Encryption & Key Management , Enterprise Mobility Management / BYOD , Next-Generation Technologies & Secure Development
Is Idea of Backdoor Really Dead?Obama Administration Won't Pursue Law Requiring Encryption Bypass
FBI Director James Comey's declaration that the Obama administration will not pursue legislation to require vendors to create a backdoor that would enable law enforcement investigators to bypass encryption on mobile devices isn't the end of the matter.
See Also: Live Webinar | Breaking Down Security Challenges so Your Day Doesn’t Start at 3pm
"Law enforcement is going to have real difficulty with this," Peter Neumann, senior principal scientist at the SRI International Computer Science Lab, tells The New York Times. "This is never a done deal."
"Privacy comes at a cost. So do security and trust."
Comey, testifying before a Senate committee last week, said the ability of terrorists and criminals to use encryption to shield their nefarious activities from law enforcement places citizens' and the nation's security at risk.
"This real and growing gap, to which the FBI refers as 'going dark,' is an area of continuing focus for the FBI; we believe it must be addressed given the resulting risks are grave both in both traditional criminal matters as well as in national security matters," Comey told a Senate panel. "The United States government is actively engaged with private companies to ensure they understand the public safety and national security risks that result from malicious actors' use of their encrypted products and services. However, the administration is not seeking legislation at this time."
Security experts contend there's no way vendors can create a backdoor without giving our adversaries and others - including criminals and terrorists - the ability to circumvent encryption (see Why Ex-NSA Chief Now Argues Against Encryption Backdoor). "It is simply a recognition of the new reality of data privacy, post Snowden," says IT security consultant Robert Bigman, former CISO at the CIA. "The administration has recognized that requiring backdoor access to consumer electronics is both technically risky and politically untenable."
Yet, the administration hasn't given up taking a non-legislative route to persuading technology companies - which sell mobile devices with the encryption as the default, meaning even they cannot circumvent it - to come up with ways to address the problem of 'going dark.' And that has privacy advocates seeing the decision not to seek legislation as only a partial victory.
"It's not enough to acknowledge that a law forcing companies to build backdoors into their users' data is a bad idea," Rainey Reitman, activism director at the online civil liberties advocacy group Electronic Frontier Foundation, writes in a blog. "If Obama wants to leave a legacy promoting innovation and consumer privacy, he should create a clear policy position opposing secret, and sometimes informal, agreements between the government and tech companies to undermine security and privacy. Internet users - both in the United States and abroad - deserve to trust their digital service providers, and this step would go a long way to amending the trust rift caused by years of privacy abuses by the NSA."

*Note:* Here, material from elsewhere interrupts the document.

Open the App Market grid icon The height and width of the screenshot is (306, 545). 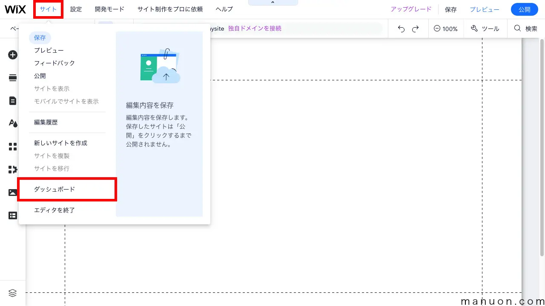(13, 147)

Balancing Comfort and Risk
But don't count on the matter permanently going away. "History has demonstrated that this issue cycles largely based on citizens' feelings of comfort and risk," Bigman says. "We are many years away from the last major domestic terrorism event. However, we are only one significant event away from a reconsideration of this decision. The administration should continue to investigate mechanisms to legitimately obtain only the information they need without introducing backdoors."

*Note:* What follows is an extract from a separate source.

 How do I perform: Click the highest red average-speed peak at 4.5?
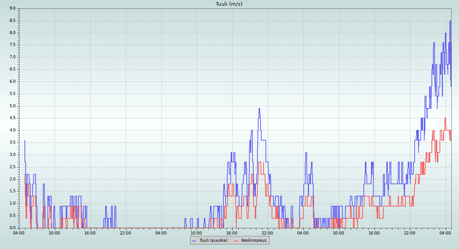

By dropping the idea of creating backdoors, the U.S. government could rebuild its trust with the American public and the rest of the world. After all, "the United States has promoted technologies that help democratic activists avoid surveillance by repressive governments, objected to measures in India and China that imply backdoors or block imports of encrypted devices like Blackberries and taken unprecedented steps to provide transparency and limits on foreign intelligence collection," Cameron Kerry, a distinguished visiting fellow at the Brookings Center for Technology Innovation, writes in a blog. Developing a backdoor, he says, would make the U.S. look like a "hypocrite."
Balancing privacy and security, however, can prove unsettling. "Privacy comes at a cost," Kerry says. "So do security and trust."